Vous écrivez : « Les valeurs ne sont que des objets de croyance, elles peuvent être supplantées par d'autres; par définition les valeurs fluctuent ». A mes yeux, il existe pourtant, si pas des valeurs universelles, du moins des valeurs « universalisables », parce qu'acceptables et bénéfiques à tous, partout, et sous-tendues par ce que vous appelez « les principes rationnels minimaux » auxquels on « consent parce qu'on en établit l'utilité et la nécessité ».

Voici comment je conçois « perso » la spiritualité laïque, de manière plus « psychologisante » que philosophique, j'en conviens. 

La spiritualité n'est évidemment pas l'apanage des religions.
Même sans connotation religieuse, dès que nous sommes en présence d’une circonstance qui nous dépasse ou dans un épisode heureux ou douloureux de l’existence, nous devenons sensibles à une forme ou l’autre de spiritualité, religieuse ou non.

Ainsi, Eric-Emmanuel SCHMITT, en état de faiblesse, car perdu sous la voûte étoilée et glaciale du Sahara, a ressenti un bouleversement affectif et a retrouvé la foi, ou du moins ce dont le judéo-chritianisme l'a plus ou moins imbibé, comme sans doute la plupart d'entre-nous, en pareille circonstance.

Mais la dimension spirituelle se découvre tout aussi bien par la méditation zen, le bouddhisme, le hatha-yoga, la musique de Mozart, un orgasme simultané, une odeur d’encens, etc.

Par contre, sa ...

 


Pour la cohérence, je me permets de répéter les 15 dernières lignes de mon commentaire précédent, trop long pour y avoir été mentionnées.
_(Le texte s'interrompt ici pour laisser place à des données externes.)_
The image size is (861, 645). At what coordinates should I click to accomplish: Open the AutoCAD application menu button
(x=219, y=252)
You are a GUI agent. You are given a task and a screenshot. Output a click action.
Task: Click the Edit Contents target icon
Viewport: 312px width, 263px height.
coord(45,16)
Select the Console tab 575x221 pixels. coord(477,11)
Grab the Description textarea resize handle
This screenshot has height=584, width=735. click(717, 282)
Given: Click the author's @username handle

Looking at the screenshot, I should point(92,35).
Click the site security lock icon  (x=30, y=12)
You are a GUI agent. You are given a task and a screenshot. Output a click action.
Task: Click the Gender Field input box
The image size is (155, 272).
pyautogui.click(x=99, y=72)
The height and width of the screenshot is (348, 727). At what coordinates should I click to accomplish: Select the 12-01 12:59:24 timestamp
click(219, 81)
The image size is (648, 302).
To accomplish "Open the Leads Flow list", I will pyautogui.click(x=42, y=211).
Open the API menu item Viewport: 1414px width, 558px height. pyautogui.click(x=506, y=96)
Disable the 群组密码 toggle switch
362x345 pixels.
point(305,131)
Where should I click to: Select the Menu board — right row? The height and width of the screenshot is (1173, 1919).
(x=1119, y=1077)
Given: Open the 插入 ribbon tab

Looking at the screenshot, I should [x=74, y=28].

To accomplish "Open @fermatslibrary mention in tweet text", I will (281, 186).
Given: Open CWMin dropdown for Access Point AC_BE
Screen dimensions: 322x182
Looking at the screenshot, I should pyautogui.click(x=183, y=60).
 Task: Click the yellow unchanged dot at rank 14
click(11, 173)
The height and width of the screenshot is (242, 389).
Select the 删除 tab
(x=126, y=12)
(...) Par contre, sans redevenir croyant pour autant, André COMTE-SPONVILLE, marchant la nuit en silence dans la forêt, a ressenti « une grande paix, la suspension ou l’abolition du temps, et du discours, une simplicité merveilleuse et pleine, comme si tout l’univers était là, présent, sans mystère ni question, (...), une béatitude, un premier instant de plénitude, … ».

Pas étonnant qu’il se définisse comme « athée fidèle », conscient de l’influence de sa croyance chrétienne initiale, son cerveau émotionnel, et ensuite rationnel, en conservant la trace.

Il existe aussi une spiritualité laïque plus active, certes plus rare, celle des laïques qui, tout en se passant de toute transcendance, ne sont pas pour autant antireligieux. Ils condamnent cependant l'imposition précoce de la foi, et loin de prêcher l'athéisme, ils prônent la liberté de croire ou de ne pas croire. Ils reconnaissent donc le droit légitime et respectable de croire, a fortiori après s'être remis en question. 

Leur spiritualité consiste globalement à se sentir sur une même longueur d’onde que celle des hommes et des femmes animés par un idéal commun de perfectionnement individuel et collectif, par le respect des mêmes principes et des mêmes valeurs humanistes, par une confiance mutuelle a priori, etc.

Ce qui, pour un laïque, est « sacré », dans le sens d’inviolable, c’est d’abord le respect de la dignité de l’homme, de la femme et de l’enfant, et celui de leurs droits et libertés, de leur liberté de pensée, etc., ce qui implique de ne pas tolérer des pratiques intolérables, telles que l’excision, pour ne citer que cet exemple extrême.

Cordialement,

Michel THYS,

à Waterloo

 

Réponse de Mezetulle le 25/02/2011 à 21h27

Oui, merci pour ce complément. Overblog coupe intempestivement les coms à partir d'une certaine longueur. Je n'y suis pour rien, désolée.